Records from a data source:
§ §

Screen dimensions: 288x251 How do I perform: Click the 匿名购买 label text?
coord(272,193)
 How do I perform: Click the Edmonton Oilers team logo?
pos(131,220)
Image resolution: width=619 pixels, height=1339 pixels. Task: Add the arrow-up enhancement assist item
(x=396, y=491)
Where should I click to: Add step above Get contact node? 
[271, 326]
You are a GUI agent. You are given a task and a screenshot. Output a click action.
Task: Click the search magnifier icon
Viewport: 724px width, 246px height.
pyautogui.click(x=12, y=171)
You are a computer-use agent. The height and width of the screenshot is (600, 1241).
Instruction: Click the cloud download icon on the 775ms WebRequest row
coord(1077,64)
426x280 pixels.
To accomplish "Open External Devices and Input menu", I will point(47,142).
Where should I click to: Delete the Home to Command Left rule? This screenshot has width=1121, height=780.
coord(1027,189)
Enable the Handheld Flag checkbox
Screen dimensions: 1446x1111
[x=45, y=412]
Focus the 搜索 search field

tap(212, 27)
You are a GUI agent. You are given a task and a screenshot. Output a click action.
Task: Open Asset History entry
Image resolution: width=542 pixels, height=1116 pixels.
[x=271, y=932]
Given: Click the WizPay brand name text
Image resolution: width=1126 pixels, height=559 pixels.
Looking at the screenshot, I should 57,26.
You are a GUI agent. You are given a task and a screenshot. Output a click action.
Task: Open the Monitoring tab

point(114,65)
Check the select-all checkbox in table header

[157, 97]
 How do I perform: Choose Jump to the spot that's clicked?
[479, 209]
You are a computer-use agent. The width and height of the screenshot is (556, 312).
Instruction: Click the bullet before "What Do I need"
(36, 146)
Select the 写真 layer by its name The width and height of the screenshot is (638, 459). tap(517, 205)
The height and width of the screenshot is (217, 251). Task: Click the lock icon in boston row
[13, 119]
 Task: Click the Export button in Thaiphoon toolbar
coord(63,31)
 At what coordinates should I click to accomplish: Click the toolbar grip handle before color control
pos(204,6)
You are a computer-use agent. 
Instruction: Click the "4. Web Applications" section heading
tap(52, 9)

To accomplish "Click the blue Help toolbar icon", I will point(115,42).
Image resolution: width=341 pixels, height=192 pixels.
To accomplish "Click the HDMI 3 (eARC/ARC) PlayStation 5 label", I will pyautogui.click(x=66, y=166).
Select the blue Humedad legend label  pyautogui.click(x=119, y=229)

§ §

■ ABOUT THIS EXERCISE:
Each record above is to be reproduced verbatim.

■ TASK SOLUTION:
Screen dimensions: 288x251 How do I perform: Click the 匿名购买 label text?
coord(272,193)
 How do I perform: Click the Edmonton Oilers team logo?
pos(131,220)
Image resolution: width=619 pixels, height=1339 pixels. Task: Add the arrow-up enhancement assist item
(x=396, y=491)
Where should I click to: Add step above Get contact node? 
[271, 326]
You are a GUI agent. You are given a task and a screenshot. Output a click action.
Task: Click the search magnifier icon
Viewport: 724px width, 246px height.
pyautogui.click(x=12, y=171)
You are a computer-use agent. The height and width of the screenshot is (600, 1241).
Instruction: Click the cloud download icon on the 775ms WebRequest row
coord(1077,64)
426x280 pixels.
To accomplish "Open External Devices and Input menu", I will point(47,142).
Where should I click to: Delete the Home to Command Left rule? This screenshot has width=1121, height=780.
coord(1027,189)
Enable the Handheld Flag checkbox
Screen dimensions: 1446x1111
[x=45, y=412]
Focus the 搜索 search field

tap(212, 27)
You are a GUI agent. You are given a task and a screenshot. Output a click action.
Task: Open Asset History entry
Image resolution: width=542 pixels, height=1116 pixels.
[x=271, y=932]
Given: Click the WizPay brand name text
Image resolution: width=1126 pixels, height=559 pixels.
Looking at the screenshot, I should 57,26.
You are a GUI agent. You are given a task and a screenshot. Output a click action.
Task: Open the Monitoring tab

point(114,65)
Check the select-all checkbox in table header

[157, 97]
 How do I perform: Choose Jump to the spot that's clicked?
[479, 209]
You are a computer-use agent. The width and height of the screenshot is (556, 312).
Instruction: Click the bullet before "What Do I need"
(36, 146)
Select the 写真 layer by its name The width and height of the screenshot is (638, 459). tap(517, 205)
The height and width of the screenshot is (217, 251). Task: Click the lock icon in boston row
[13, 119]
 Task: Click the Export button in Thaiphoon toolbar
coord(63,31)
 At what coordinates should I click to accomplish: Click the toolbar grip handle before color control
pos(204,6)
You are a computer-use agent. 
Instruction: Click the "4. Web Applications" section heading
tap(52, 9)

To accomplish "Click the blue Help toolbar icon", I will point(115,42).
Image resolution: width=341 pixels, height=192 pixels.
To accomplish "Click the HDMI 3 (eARC/ARC) PlayStation 5 label", I will pyautogui.click(x=66, y=166).
Select the blue Humedad legend label  pyautogui.click(x=119, y=229)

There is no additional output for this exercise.